The final format would be:
{
"FirstName": "Timothy",
"Surname": "Klenke"
}
Here the "LastName" property is deprecated and support for it removed.
With versioning, the supported payloads can be explicitly marked as version 1 or 2. There is no need for the hybrid format that simultaneously supports both the "LastName" and "Surname" properties.
Client applications would explicitly request that all their communication with the server use either version 1 or 2 formats. There are several ways to tell the server which version should be supported. The most common way is to have the version number built into the URL of any web API request. The version number would appear in the path or query string of the URL. Alternatively, different servers could be offered to support the different formats. The version number would be implicitly implied by the host name.

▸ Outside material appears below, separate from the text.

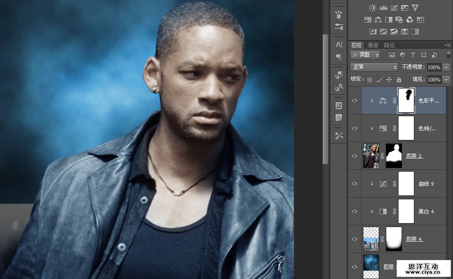This screenshot has height=279, width=453.
Task: Open the layer filter 类型 dropdown
Action: [x=366, y=55]
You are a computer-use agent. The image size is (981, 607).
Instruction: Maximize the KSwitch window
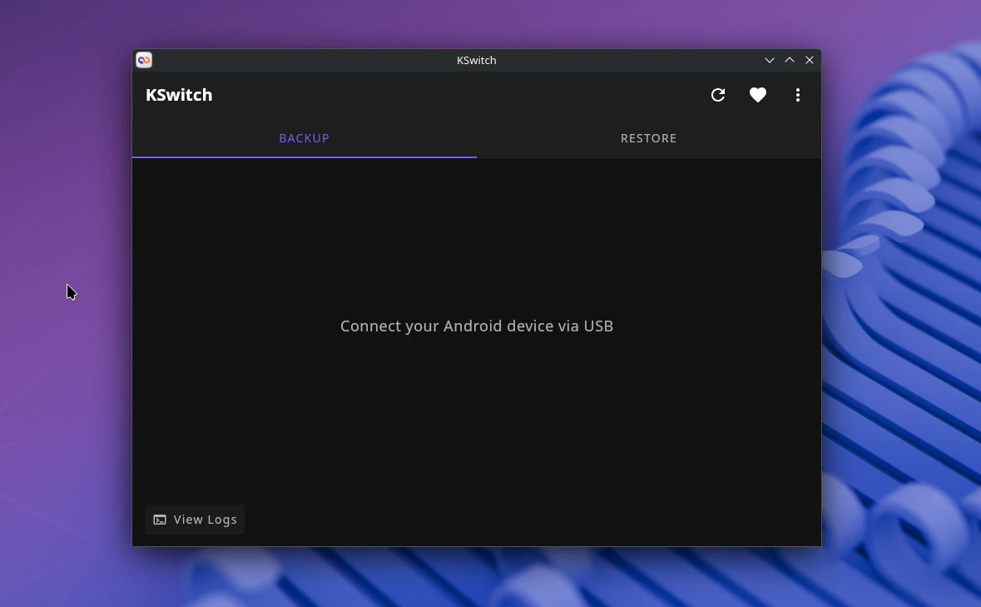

Yet another approach is to include the version number in the payload itself. This can be done either as an additional property, or by adding a parent envelope object.
{
"Version": 2,
"FirstName": "Timothy",
"Surname": "Klenke"
}
Or
{
"Version": 2,
Person: {
"FirstName": "Timothy",
"Surname": "Klenke"
}
}
The examples above are for JSON payloads sent to a Web API. However, the same principles can be applied to database changes as well. Relational databases do tend to prefer the "without versioning" approach. However with using views, stored procedures, schemas, and/or triggers it is possible to make changes to relational databases using refactoring techniques.
The key to successfully maintaining a system is being able to manage change effectively. For every change that it made to the system, know what type of change is being made. This will give clear guidance on how the change needs to be communicated and managed.